Zu zahlreichen Straf- und Gewalttaten kam es am Rande des AfD-Parteitags in Riesa, der am 11. Januar 2025 stattfand: Weit über 1.000 Linksextremisten, erklärte im Anschluss das sächsische Innenministerium auf AfD-Anfrage, seien damals in die sächsische Kleinstadt angereist, hielten Sitzblockaden ab, zündeten Pyrotechnik und lieferten sich regelrechte Straßenschlachten mit der Polizei. Diese ermittelte im Anschluss in mehr als einhundert Fällen gegen fast 800 tatverdächtige Linksextremisten. Besonders brisant: Am gleichen Tag versuchte eine Gruppe Linksextremisten, mehrere Beamte der Polizei gewaltsam einzukesseln. In unmittelbarer Nähe dieser gewalttätigen linksextremen Gruppe befand sich auch der sächsische Linken-Abgeordnete Nam Duy Nguyen. Als die Polizisten sich zur Wehr setzten, ging Nguyen zu Boden. Er erstattete daraufhin Anzeige gegen die Polizei.

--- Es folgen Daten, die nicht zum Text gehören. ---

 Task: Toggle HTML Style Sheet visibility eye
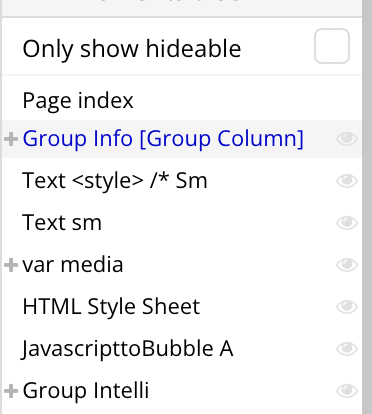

Wie eine Kleine Anfrage (Drs.-Nr.: 8/6121) des Meißner AfD-Landtagsabgeordneten Thomas Kirste an die sächsische Staatsregierung ergab, wurde diese Anzeige von Seiten der Staatsanwaltschaft Dresden nun eingestellt: „Auch wenn keine Anhaltspunkte dafür bestehen, dass der Abgeordnete [Nguyen] selbst an der Einkesselung beteiligt war“, so die Staatsanwaltschaft, „befand er sich in unmittelbarer Nähe zu einem aktiv und aggressiv auftretenden Demonstrationsteilnehmer.“ Und: „Unabhängig davon wäre ein entsprechendes Handeln des Polizeibeamten jedenfalls gerechtfertigt gewesen. Die Zwangsanwendung erfolgte im Rahmen unmittelbaren Zwangs gegen Demonstrationsteilnehmer, die Polizeibeamte eingekesselt hatten und mehrfachen Aufforderungen, sich zu entfernen, nicht nachgekommen waren.“

„Was treibt einen Linke-Abgeordneten dazu, eine Gruppe gewaltbereiter Linksextremisten zu deren Straßenkämpfen gegen die Polizei zu begleiten?“, fragt Kirste. „Und warum entfernte sich dieser Linke-Abgeordnete nicht friedlich, als die eingekesselte Polizei mehrfach dazu aufrief? Hat sich Herr Nguyen vielleicht absichtlich in Gefahr begeben wollen, hat er vielleicht sogar einen Anlass suchen wollen, der sächsischen Polizei eins ‚auszuwischen‘? Von rechtsstaatlichen Prinzipien und demokratischen Spielregeln zumindest scheint Nam Duy Nguyen nicht viel zu halten, sonst hätte er als pflichtbewusster Landtagsabgeordneter seine linken Mitdemonstranten ja zu friedlichen statt gewalttätigen Protesten aufgerufen. Der Linke-Abgeordnete Nguyen sollte sich hier bitte endlich mal erklären.“

Kirste verweist in diesem Zusammenhang auch auf die konstituierende Sitzung des 8. Sächsischen Landtags am 1. Oktober 2024, zu welcher Landtagspräsident Alexander Dierks aufrief (PlPr.: 8/1), alle Landtagsabgeordneten sollten „dem Anspruch gerecht werden, dass die Art, wie wir hier miteinander umgehen, die Art, wie wir hier miteinander sprechen, stilbildend und beispielgebend für die gesamte Gesellschaft sind. Wir sind Mitbewerber, wir sind bisweilen in harten Debatten auch mal Gegner; aber wir sind niemals Feinde, liebe Kolleginnen und Kollegen.“ Dierks Appell rief damals Applaus unter ausnahmslos sämtlichen Abgeordneten des Sächsischen Landtags hervor. Ausnahmslos bis auf zwei einzelne Ausnahmen, die dazu nicht applaudieren wollten: Es waren die Linke-Abgeordneten Juliane Nagel und Nam Duy Nguyen, die sich der Zustimmung zu Dierks Aufforderung verweigerten.